Consigne 1: Peux-tu restituer en liste JSON de chaînes, une chaîne par ligne et sans les lignes vides, les enregistrements allant de leur toute première ligne jusqu'à celle qui contient « relationship [223, 320] », bornes comprises ?

Extrait:

========

Entre gloire et chute vertigineuse, une vraie douche écossaise pour l'aîné des Pasquier !

Dixième et dernier volume de la saga familiale des Pasquier.1 Dernier volume de la plume de Georges Duhamel. C’est au tour de Joseph d’être placé sous le feu des projecteurs... Président de 19 sociétés, vice-présidents de 4 autres, collectionneur d’art moderne (sa collection est tout simplement exceptionnelle), Joseph doit veiller à tout, en privé comme en public. Une dalle de marbre du vestibule qui bouge (Tiens, on se croirait dans Tintin !) et voilà Joseph qui crie des ordres. Appelez Chevrel tout de suite pour faire la réparation ! Non, pas la boucherie Sanzot, le marbrier Chevrel ! Et puis, Joseph est pris de la « fièvre de l’huile » (« l’oil fever ») ; ses puits de pétrole au Mexique (au Michoacan, précisément) l’accaparent, le troublent, le rendent fou, au point de croire à une conspiration contre lui. Joseph, contre toute attente, perd pied et vend une affaire juteuse pour une bouchée de pain. Une lettre anonyme, une rupture avec Hélène... une descente aux enfers, qui s’amorce doucement. La vie de Joseph ressemble à une toile abstraite, tout simplement... décadente.

Joseph Pasquier, que d’eau, que d’eau !

========

Enregistrements fournis:
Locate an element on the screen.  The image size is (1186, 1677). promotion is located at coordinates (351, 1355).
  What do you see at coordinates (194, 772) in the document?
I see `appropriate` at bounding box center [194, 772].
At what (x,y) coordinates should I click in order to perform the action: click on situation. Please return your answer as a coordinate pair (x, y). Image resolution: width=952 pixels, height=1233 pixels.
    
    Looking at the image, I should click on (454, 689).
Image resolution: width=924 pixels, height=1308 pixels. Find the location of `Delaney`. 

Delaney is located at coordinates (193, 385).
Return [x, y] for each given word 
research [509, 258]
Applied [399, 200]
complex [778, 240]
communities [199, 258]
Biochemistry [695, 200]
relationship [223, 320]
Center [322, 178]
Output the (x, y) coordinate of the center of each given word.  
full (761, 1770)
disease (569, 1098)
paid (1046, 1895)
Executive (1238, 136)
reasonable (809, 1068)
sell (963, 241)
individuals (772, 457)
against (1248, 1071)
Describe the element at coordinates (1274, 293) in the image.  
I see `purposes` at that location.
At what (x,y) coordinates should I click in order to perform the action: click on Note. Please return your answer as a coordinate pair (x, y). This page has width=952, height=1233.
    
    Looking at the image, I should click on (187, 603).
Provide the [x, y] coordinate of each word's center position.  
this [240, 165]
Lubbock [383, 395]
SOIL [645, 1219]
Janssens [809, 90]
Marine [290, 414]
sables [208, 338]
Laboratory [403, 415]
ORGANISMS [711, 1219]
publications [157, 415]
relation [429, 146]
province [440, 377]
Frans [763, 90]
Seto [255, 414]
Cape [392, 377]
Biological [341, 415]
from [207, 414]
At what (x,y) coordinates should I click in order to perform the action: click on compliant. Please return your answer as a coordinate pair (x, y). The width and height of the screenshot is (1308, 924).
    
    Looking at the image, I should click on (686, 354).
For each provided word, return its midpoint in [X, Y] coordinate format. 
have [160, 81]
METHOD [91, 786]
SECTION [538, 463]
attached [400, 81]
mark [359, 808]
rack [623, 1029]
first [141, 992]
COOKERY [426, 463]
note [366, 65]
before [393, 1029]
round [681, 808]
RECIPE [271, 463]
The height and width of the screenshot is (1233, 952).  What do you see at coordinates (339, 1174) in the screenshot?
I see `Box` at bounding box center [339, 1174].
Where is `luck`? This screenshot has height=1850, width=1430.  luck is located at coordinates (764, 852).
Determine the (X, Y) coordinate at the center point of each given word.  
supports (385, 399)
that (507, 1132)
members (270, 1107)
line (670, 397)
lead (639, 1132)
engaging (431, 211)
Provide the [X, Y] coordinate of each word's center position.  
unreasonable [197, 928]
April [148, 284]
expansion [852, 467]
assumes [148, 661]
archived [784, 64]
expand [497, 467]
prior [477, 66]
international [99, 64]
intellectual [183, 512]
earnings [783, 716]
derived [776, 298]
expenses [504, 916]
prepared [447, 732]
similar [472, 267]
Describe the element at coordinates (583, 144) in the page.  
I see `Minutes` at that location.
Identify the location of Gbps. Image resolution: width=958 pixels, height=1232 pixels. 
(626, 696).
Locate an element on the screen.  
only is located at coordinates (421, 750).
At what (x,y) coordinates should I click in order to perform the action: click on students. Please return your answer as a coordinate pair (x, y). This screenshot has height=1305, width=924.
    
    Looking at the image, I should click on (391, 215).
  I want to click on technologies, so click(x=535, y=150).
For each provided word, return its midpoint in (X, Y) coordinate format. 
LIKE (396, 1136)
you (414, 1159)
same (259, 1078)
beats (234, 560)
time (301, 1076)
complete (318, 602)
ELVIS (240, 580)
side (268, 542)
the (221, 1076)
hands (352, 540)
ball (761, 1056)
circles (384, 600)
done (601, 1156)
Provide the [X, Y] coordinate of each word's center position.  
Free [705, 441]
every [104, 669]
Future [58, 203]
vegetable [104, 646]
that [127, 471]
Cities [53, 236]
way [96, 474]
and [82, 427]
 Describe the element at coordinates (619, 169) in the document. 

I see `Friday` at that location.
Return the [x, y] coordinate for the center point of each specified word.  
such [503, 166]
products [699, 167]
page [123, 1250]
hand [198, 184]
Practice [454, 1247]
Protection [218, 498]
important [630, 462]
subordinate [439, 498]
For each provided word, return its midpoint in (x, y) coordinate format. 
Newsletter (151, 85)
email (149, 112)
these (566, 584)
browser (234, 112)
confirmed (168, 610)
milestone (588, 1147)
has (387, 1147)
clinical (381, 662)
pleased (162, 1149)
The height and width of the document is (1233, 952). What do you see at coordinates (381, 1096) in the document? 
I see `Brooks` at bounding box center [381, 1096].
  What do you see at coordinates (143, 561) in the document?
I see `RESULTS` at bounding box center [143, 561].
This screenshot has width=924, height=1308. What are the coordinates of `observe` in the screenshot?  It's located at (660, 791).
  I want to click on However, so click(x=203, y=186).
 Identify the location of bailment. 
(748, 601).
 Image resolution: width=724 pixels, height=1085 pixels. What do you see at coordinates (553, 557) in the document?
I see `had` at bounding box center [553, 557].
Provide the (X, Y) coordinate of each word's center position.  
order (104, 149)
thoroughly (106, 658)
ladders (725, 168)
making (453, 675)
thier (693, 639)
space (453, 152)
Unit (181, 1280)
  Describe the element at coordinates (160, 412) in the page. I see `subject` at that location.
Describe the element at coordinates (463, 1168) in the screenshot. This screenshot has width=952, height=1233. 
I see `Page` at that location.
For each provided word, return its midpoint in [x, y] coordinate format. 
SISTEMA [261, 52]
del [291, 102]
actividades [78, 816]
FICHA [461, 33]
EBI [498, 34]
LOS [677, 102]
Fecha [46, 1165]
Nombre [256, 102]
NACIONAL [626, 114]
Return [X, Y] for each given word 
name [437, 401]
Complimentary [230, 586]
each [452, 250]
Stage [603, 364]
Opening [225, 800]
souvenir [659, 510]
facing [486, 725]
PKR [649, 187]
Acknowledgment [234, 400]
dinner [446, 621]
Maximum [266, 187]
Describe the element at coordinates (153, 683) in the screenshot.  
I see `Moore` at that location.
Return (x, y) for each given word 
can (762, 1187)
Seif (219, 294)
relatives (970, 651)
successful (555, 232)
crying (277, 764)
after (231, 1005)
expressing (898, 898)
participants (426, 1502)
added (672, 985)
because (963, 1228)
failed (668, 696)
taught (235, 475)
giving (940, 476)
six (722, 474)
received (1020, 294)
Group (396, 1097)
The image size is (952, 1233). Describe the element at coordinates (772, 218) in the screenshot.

========

Consigne 2: Peux-tu prolonger la critique du dernier volume de la saga des Pasquier à partir de sa dernière phrase ?

Réponse rédigée 1:
[
  "Locate an element on the screen.  The image size is (1186, 1677). promotion is located at coordinates (351, 1355).",
  "  What do you see at coordinates (194, 772) in the document?",
  "I see `appropriate` at bounding box center [194, 772].",
  "At what (x,y) coordinates should I click in order to perform the action: click on situation. Please return your answer as a coordinate pair (x, y). Image resolution: width=952 pixels, height=1233 pixels.",
  "    Looking at the image, I should click on (454, 689).",
  "Image resolution: width=924 pixels, height=1308 pixels. Find the location of `Delaney`. ",
  "Delaney is located at coordinates (193, 385).",
  "Return [x, y] for each given word ",
  "research [509, 258]",
  "Applied [399, 200]",
  "complex [778, 240]",
  "communities [199, 258]",
  "Biochemistry [695, 200]",
  "relationship [223, 320]"
]

Réponse rédigée 2:
Joseph a désormais la cinquantaine, 51 ans très précisément. De « haute taille », « robuste », il ressemble à une « bête puissante ». Une « encolure de percheron », des « membres vigoureux », une poitrine « musculeuse », de « gros traits », la description faite par Georges Duhamel est éloquente. Joseph ressemble, trait pour trait, à un quartier de viande (son visage a d’ailleurs la « couleur du jambon de Parme »). Après avoir arboré pendant longtemps la moustache, il est maintenant rasé de près. Des « sourcils touffus » surplombent le fameux regard bleu Pasquier, un « bleu indéfinissable ». Contrairement à ceux de son père, ses cheveux sont « gris presque blancs » ; il ne cherche, cependant, pas à les « teindre ». On voit briller des dents en or dans sa mâchoire puissante. Avec un tel aspect, on se doute que l’appétit est bon. Un appétit de paysan, des goûts de paysan. Du vin rouge versé dans le bouillon de viande (« un champoreau ») comme faisaient ses ancêtres. Joseph n’y voit rien de choquant. Un mélange pas plus étrange que celui réalisé lors des cocktails mondains (mélange de « gin, de jus de tomate, de vitriol, d’élixir parégorique et de 50 autres saletés »).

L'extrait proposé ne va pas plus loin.